Die Burg wurde 1250 vom Fürstbischof von Paderborn und dem Abt der Abtei Corvey gegründet, um die Herrschaft gegen den Grafen von Waldeck zu sichern. Die Siedlung wuchs zu einer bedeutenden Stadt heran, wurde aber später aufgegeben und ist heute ein archäologisches Zeugnis dieser Epoche.
Der Ort trägt den Namen Blankenrode, was sich auf die hellen, offenen Rodungsflächen bezieht, die früher die Siedlung umgaben.
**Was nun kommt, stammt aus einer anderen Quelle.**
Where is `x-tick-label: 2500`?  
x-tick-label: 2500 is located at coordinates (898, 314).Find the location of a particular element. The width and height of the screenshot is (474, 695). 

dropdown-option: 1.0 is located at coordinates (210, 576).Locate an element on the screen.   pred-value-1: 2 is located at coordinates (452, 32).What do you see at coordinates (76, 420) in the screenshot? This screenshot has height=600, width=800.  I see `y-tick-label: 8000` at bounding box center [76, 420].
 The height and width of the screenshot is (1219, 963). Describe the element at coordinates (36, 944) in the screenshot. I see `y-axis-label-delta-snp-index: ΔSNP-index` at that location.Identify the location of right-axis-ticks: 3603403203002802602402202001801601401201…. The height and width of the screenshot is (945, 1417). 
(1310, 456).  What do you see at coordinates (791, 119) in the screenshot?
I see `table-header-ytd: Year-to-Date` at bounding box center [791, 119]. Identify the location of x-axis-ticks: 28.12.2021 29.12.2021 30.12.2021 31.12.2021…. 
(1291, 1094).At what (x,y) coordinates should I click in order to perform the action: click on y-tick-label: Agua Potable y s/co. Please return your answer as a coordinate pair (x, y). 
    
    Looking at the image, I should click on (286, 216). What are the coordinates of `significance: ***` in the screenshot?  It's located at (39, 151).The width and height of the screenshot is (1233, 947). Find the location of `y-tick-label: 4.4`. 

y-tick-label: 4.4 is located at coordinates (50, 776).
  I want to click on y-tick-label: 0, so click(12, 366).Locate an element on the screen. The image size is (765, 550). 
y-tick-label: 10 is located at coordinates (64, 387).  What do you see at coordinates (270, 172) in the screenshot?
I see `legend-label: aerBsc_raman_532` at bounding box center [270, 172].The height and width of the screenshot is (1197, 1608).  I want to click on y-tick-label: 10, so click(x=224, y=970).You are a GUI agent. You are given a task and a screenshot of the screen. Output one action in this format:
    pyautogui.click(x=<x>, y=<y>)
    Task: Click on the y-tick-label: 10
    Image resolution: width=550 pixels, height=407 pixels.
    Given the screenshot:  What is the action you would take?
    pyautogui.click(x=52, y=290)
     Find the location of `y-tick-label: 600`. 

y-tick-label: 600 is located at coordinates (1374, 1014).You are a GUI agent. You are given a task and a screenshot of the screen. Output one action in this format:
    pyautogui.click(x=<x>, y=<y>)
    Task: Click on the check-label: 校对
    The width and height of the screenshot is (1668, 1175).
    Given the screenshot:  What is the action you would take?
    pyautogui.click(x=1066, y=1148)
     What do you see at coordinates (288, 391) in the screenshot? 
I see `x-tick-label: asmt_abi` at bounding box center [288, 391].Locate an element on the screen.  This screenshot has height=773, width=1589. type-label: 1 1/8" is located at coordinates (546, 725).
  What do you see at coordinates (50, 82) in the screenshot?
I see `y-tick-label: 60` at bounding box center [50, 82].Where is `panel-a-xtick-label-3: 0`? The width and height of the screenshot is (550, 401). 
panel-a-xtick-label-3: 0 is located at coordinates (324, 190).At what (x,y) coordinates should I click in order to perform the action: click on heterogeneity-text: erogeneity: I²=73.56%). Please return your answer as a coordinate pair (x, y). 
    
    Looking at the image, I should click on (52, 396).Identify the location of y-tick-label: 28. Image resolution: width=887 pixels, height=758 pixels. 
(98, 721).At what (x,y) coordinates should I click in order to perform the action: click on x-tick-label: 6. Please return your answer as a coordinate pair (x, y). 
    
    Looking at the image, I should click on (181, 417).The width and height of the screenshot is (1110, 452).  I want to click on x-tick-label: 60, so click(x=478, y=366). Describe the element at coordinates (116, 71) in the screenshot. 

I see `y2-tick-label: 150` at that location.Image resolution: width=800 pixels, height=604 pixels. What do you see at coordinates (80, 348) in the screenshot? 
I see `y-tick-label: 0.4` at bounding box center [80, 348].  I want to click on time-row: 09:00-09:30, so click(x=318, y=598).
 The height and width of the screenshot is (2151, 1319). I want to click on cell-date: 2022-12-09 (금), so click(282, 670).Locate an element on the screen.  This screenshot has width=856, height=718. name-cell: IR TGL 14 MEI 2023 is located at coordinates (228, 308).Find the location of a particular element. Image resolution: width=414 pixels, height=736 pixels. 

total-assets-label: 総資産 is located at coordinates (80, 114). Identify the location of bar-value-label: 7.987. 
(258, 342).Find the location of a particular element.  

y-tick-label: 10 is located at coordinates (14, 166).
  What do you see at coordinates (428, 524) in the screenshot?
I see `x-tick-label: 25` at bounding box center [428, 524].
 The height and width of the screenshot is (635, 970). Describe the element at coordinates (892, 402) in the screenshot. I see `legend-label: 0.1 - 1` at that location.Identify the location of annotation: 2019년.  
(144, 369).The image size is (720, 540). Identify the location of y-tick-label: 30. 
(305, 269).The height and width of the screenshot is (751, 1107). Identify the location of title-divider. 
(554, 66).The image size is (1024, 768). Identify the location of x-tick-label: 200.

Besucher können heute noch die Grundrisse von Häusern und Straßen erkennen, die zeigen, wie die Menschen hier zusammenlebten.
Das Gelände ist über markierte Wanderwege zu erreichen, die entlang der alten Hersweg-Handelsroute verlaufen, die die Wasserscheide zwischen Rhein und Weser überquert. Besucher sollten festes Schuhwerk mitbringen, da der Weg durch unebenem Gelände führt und Teile des Geländes uneben sind.
Archäologische Forschungen haben gezeigt, dass über 1000 Menschen hier lebten, was es zum bedeutendsten verlassenen mittelalterlichen Stadtgelände in Zentraleuropa macht. Diese Bevölkerungsgröße war für eine mittelalterliche Siedlung dieser Zeit ungewöhnlich und zeigt die Bedeutung des Ortes als regionales Zentrum.